# iPhone 7 Plus ios 10 - Uber APP Issue - Support Messages Not Removing From Home Thread



## ByteMe (Oct 16, 2016)

Hi Uber Gurus,

Hope you all are having a great weekend.

So.. Being the tech geek I am I have an issue to report and would appreciate any feedback/suggestions/comments.

When I started driving for Uber I used the Partner App from the drive-now link on my iPhone 6 with ios 10 and all seemed fine. I recently received my new iPhone 7s and installed the partner app. It worked fine for a few days then all of a sudden I saw a message to upgrade to the one in the APP store. I ignored this as suggested in a previous thread. Well then I started seeing that messages I would receive from support that show on the home thread would not disappear when you click on them to read them. So now I have all these messages in my home thread and its irritating because I have to scroll all the way through them to even see my daily total.

I emailed support about this and I got the typical "We are sorry.." blah blah. Suggesting to;
1) Download new app from app store
2) Force close, soft reset phone, erase network setting, uninstall app and reinstall from app store.

Well with all of the above done I still cant get the messages to drop out of my home thread. This weekend was a busy weekend for me and it literally was annoying to check my last trip total as I had to scroll through all the messages in my home thread.

I also noticed this..

1) The Driver APP version on the APP store APP is 3.127.2
2) the Partner APP version the drive-now Uber site is 3.128.0

There is a orange-ish message at the top of the thread on the home tab of the Partner APP that tells us to download the newly updated APP from the APP Store.. Umm hello.. but am I missing something here.. How is the APP Store app "newly updated" when its a version behind the partner APP version?

Any way.. its really annoying that my messages are not deleting from the home thread.

Have you all seen this?
What feedback/comment/suggestions do you all have for me based on the info listed above??

Thanks Folks!


----------



## Matty760 (Nov 9, 2015)

simple, just download the new driver app... it works better than the partner app since its not considered a 3rd party app anymore by apple and doesnt require special profile configuration to run which makes it run better


----------



## UberEatsScooterDude (Oct 4, 2016)

I am having issues with the app too, I cannot for the life of me, work out why I cannot hear the alert made by the app when an order is ready for pick up, yet I CAN hear the navigation through the uber app. It's making me thing it's an issue with the app software and not my brand new device. Any suggestions guys?

The tasks:
a. From the Uber app thread, list each step that support suggested in its reply to the email.
b. In the Uber app thread, condense the paragraph beginning "When I started driving for Uber" while keeping its main facts.
The listing after this point is separate material, unrelated to the Uber app thread.

Given information:
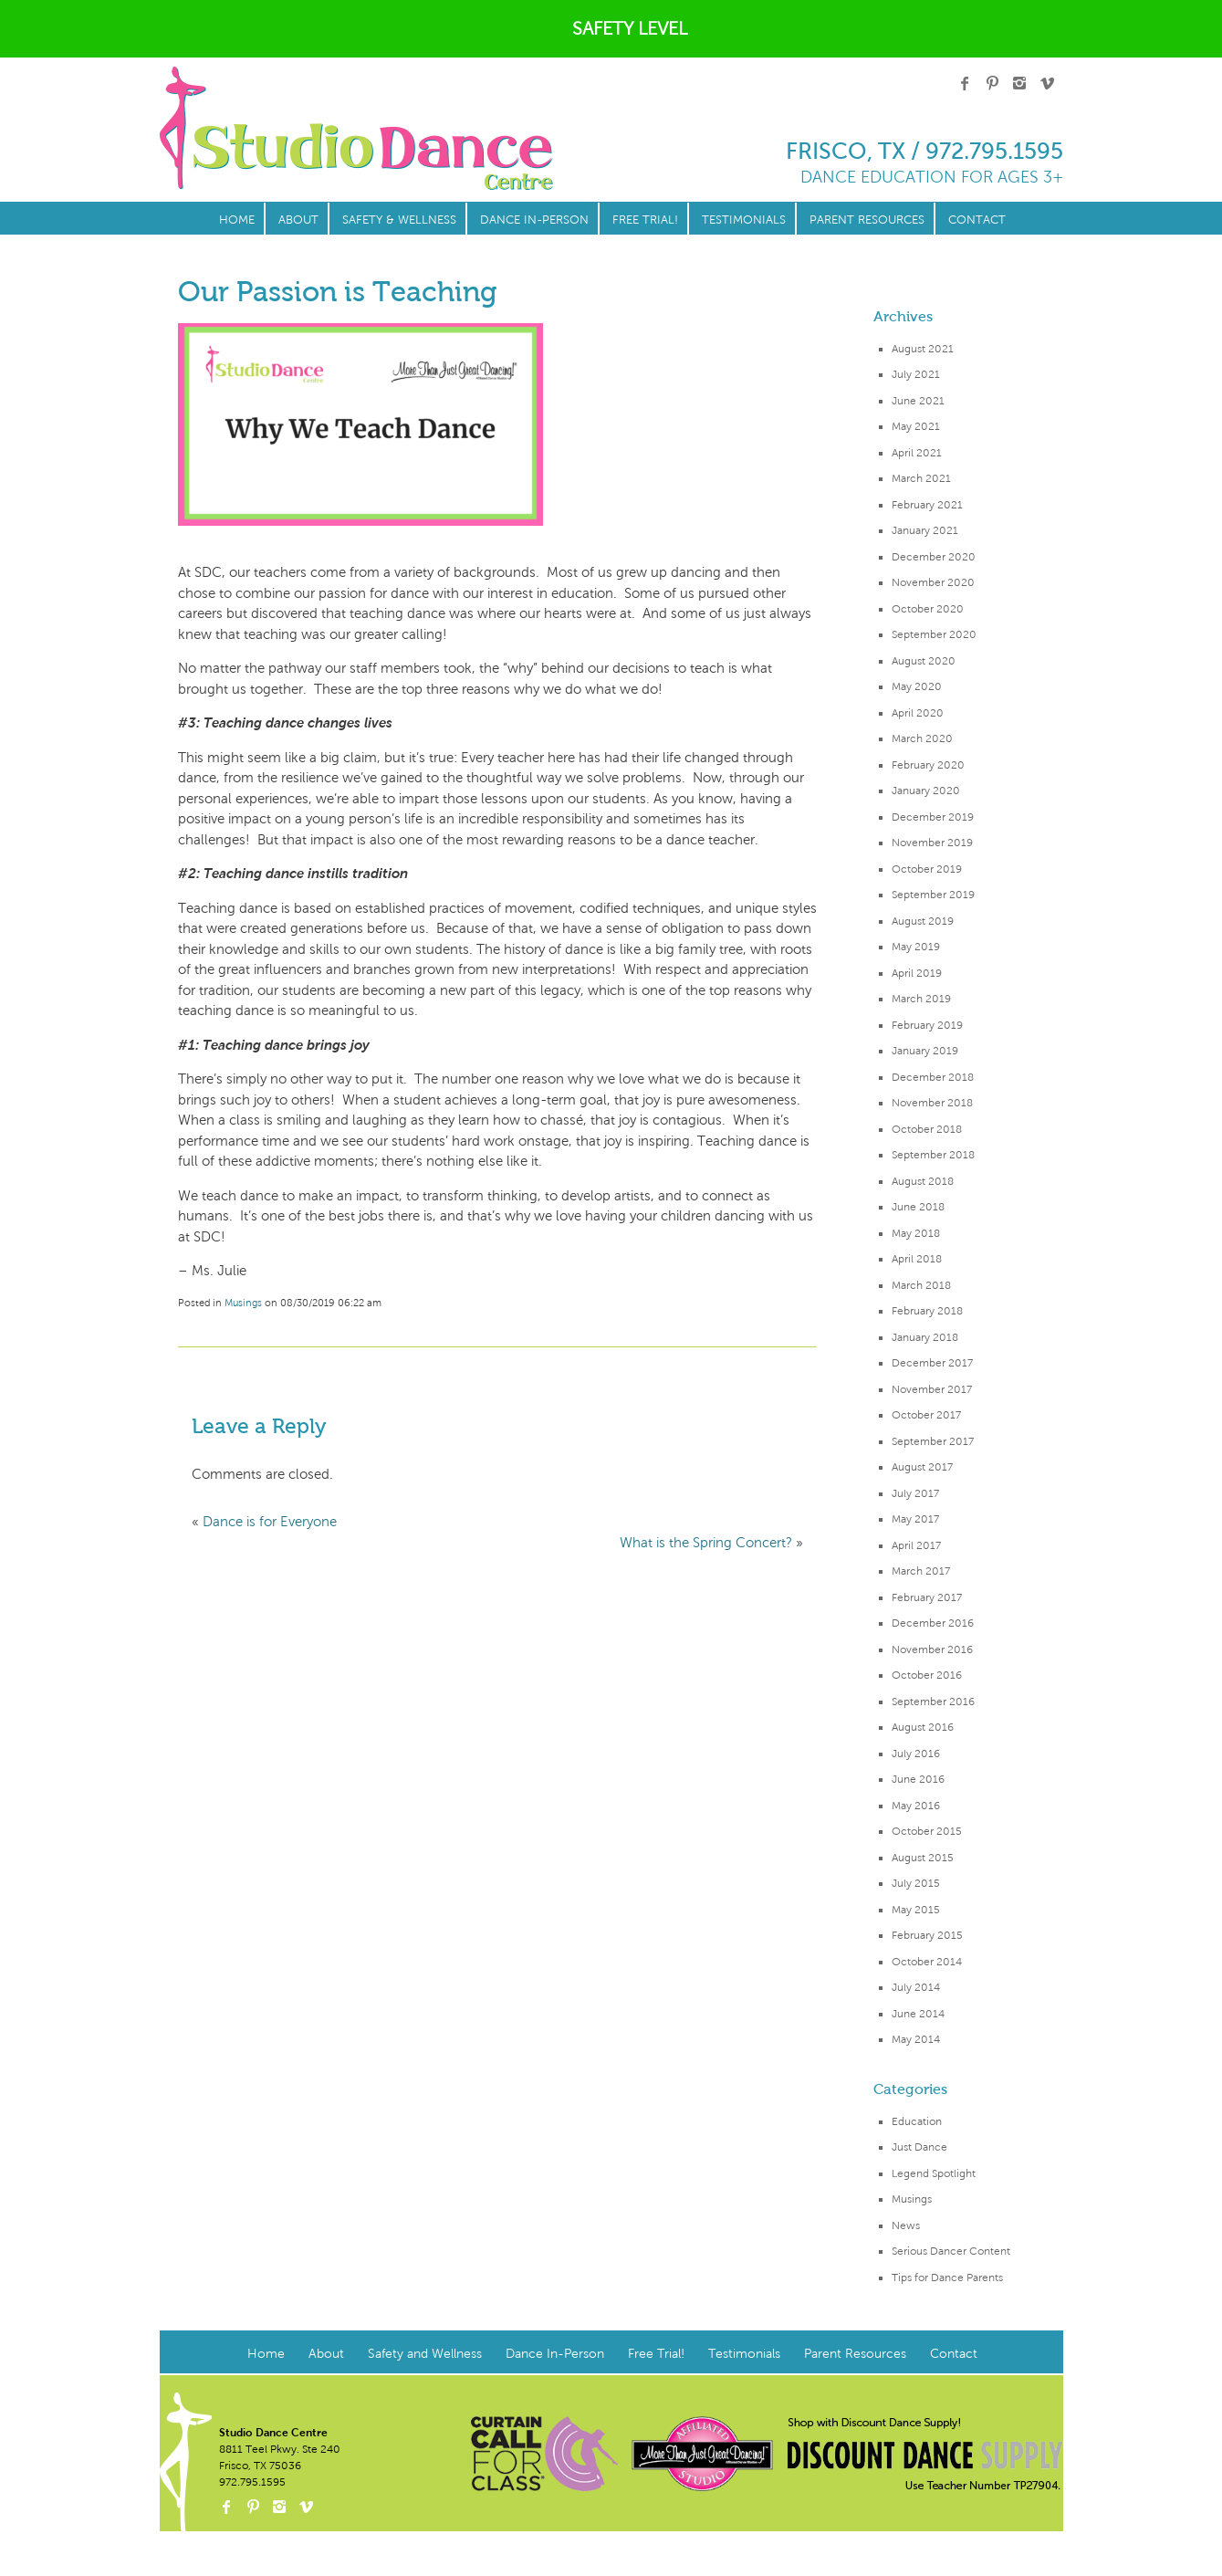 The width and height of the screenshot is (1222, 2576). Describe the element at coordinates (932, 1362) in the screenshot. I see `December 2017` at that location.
---
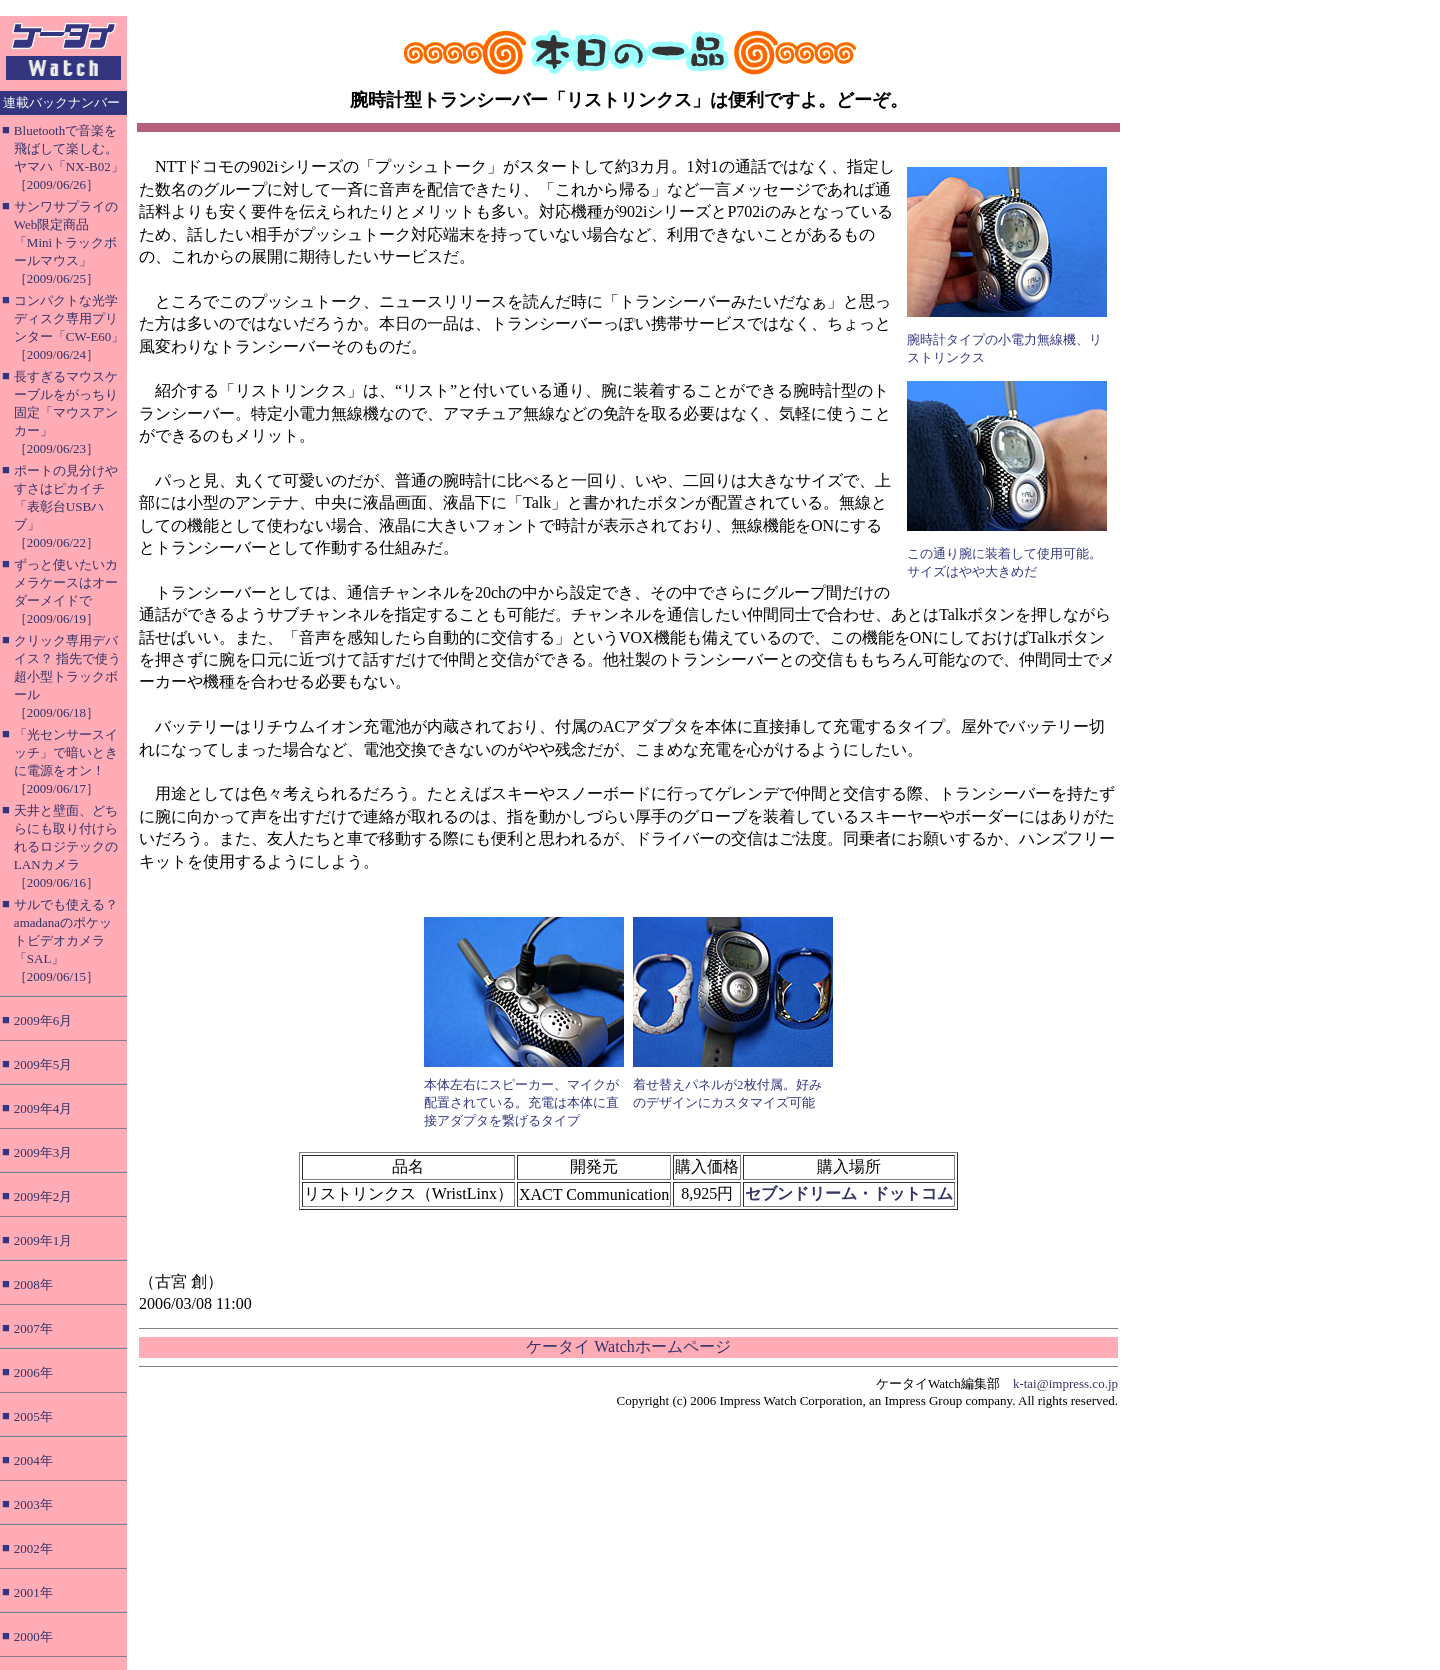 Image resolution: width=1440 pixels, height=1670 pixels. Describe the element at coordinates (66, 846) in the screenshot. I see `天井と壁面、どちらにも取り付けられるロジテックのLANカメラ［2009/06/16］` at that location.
...
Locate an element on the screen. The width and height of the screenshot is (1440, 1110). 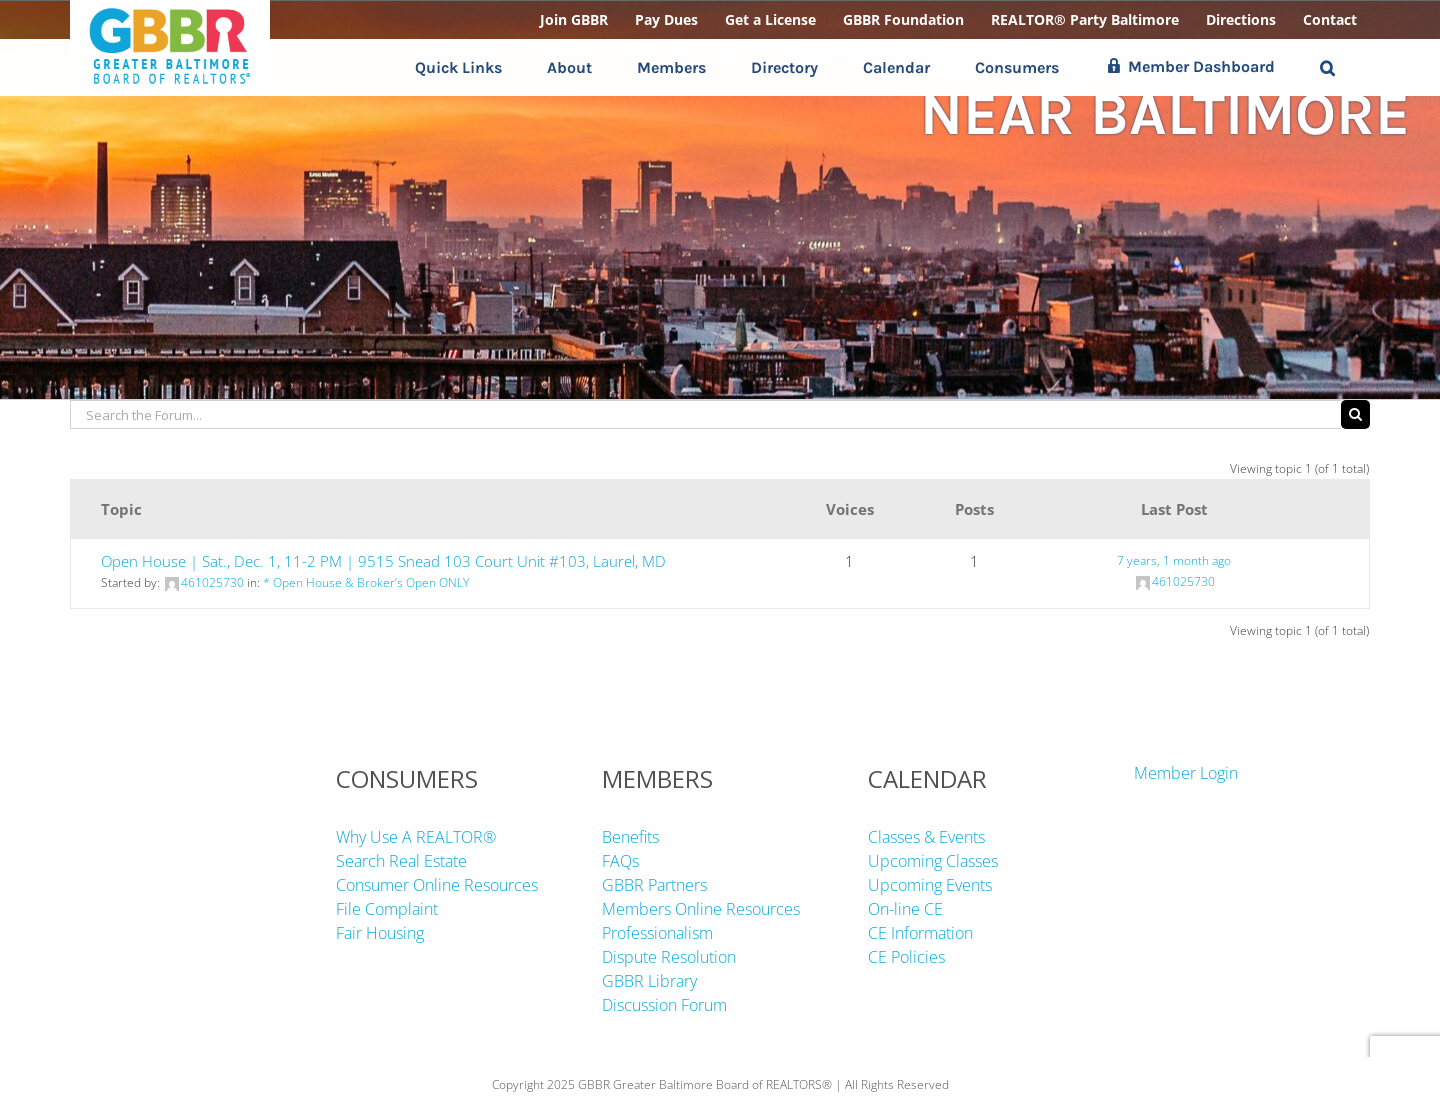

Task solutions:
a.
- Download the new app from the App Store
- Force close
- Soft reset the phone
- Erase network settings
- Uninstall the app and reinstall it from the App Store

b. The poster first used the Partner App from the drive-now link on an iPhone 6 with iOS 10 without trouble. After installing it on a new iPhone 7s, it worked for a few days. Then it showed a message to upgrade to the App Store version, which the poster ignored, as a previous thread had suggested. Since then, support messages on the home thread stay there after being opened. The poster now has to scroll past all of them to see the daily total.